Start the Pentaho Server.

You should now have a proper LDAP-based Pentaho Repository that can store content and create new directories.

LDAP Incorrectly Authenticates User IDs That Do Not Match Letter Case

Some LDAP implementations are case-insensitive, most notably Microsoft Active Directory. When using one of these LDAP distributions as a Pentaho Server authentication back end, you might run into an issue where a valid user name with invalid letter cases will improperly validate. For instance, if Bill is the valid user ID, and someone types in bILL at the User Console login screen, that name will authenticate, but it might have improper access to parts of the Pentaho Server.

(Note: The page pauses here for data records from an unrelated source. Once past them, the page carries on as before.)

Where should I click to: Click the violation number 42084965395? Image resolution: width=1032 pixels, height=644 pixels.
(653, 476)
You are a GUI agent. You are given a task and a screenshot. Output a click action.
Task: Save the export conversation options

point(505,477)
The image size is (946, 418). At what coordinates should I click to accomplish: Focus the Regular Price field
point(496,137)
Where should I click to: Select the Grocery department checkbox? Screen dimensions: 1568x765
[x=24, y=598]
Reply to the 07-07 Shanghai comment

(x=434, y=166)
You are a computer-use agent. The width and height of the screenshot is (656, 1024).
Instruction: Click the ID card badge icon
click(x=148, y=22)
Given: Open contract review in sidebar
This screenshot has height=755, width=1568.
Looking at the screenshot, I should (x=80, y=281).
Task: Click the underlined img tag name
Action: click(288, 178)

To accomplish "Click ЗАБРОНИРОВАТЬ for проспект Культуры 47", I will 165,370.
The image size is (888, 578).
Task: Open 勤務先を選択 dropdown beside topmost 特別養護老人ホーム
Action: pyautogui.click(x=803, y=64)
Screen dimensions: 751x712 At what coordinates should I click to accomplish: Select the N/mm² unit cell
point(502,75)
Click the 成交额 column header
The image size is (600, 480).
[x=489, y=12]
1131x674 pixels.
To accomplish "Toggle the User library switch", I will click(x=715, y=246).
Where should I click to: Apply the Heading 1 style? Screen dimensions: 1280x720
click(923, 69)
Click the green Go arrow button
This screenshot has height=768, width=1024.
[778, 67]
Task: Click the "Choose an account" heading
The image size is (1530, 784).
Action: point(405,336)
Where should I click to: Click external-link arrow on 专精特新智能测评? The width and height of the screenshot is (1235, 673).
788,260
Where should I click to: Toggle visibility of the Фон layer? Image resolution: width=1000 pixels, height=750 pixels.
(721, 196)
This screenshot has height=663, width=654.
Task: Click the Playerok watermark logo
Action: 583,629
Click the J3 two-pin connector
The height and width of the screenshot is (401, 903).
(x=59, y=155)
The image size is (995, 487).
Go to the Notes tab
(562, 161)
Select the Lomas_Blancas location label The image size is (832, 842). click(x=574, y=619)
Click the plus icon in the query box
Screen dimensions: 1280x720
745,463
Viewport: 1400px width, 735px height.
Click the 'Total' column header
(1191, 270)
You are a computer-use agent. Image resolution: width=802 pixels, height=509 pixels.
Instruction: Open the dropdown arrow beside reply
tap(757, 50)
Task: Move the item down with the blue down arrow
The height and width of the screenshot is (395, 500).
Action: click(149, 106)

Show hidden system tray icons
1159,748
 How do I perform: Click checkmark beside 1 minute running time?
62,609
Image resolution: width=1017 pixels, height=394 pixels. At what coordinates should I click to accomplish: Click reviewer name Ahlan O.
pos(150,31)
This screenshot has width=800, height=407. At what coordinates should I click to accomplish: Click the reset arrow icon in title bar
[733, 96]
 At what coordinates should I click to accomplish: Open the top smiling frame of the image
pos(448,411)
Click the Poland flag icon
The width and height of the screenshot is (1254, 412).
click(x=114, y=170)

Perform the following steps to force case-sensitivity for user names and fix this potential security risk:

Stop the Pentaho Server.
Edit the /pentaho/server/pentaho-server/pentaho-solutions/system/applicationContext-spring-security-ldap.xml file.
Find <bean class="org.pentaho.platform.plugin.services.security.userrole.ldap.DefaultLdapAuthenticationProvider">, and below the last </constructor-arg> element therein, and add the <property> definition shown in the following example:
```
<property name="userDetailsContextMapper">
    <ref bean="ldapContextMapper" />
</property>
```

After the </bean> tag for daoAuthenticationProvider, add the following bean definition, changing the ldapUsernameAttribute from samAccountName to the value that matches your environment:

<bean id="ldapContextMapper" class="org.pentaho.platform.engine.security.UseridAttributeLdapContextMapper">
    <property name="ldapUsernameAttribute" value="samAccountName" />
</bean>

Start the Pentaho Server.

The Pentaho Server will now force case sensitivity in LDAP user names.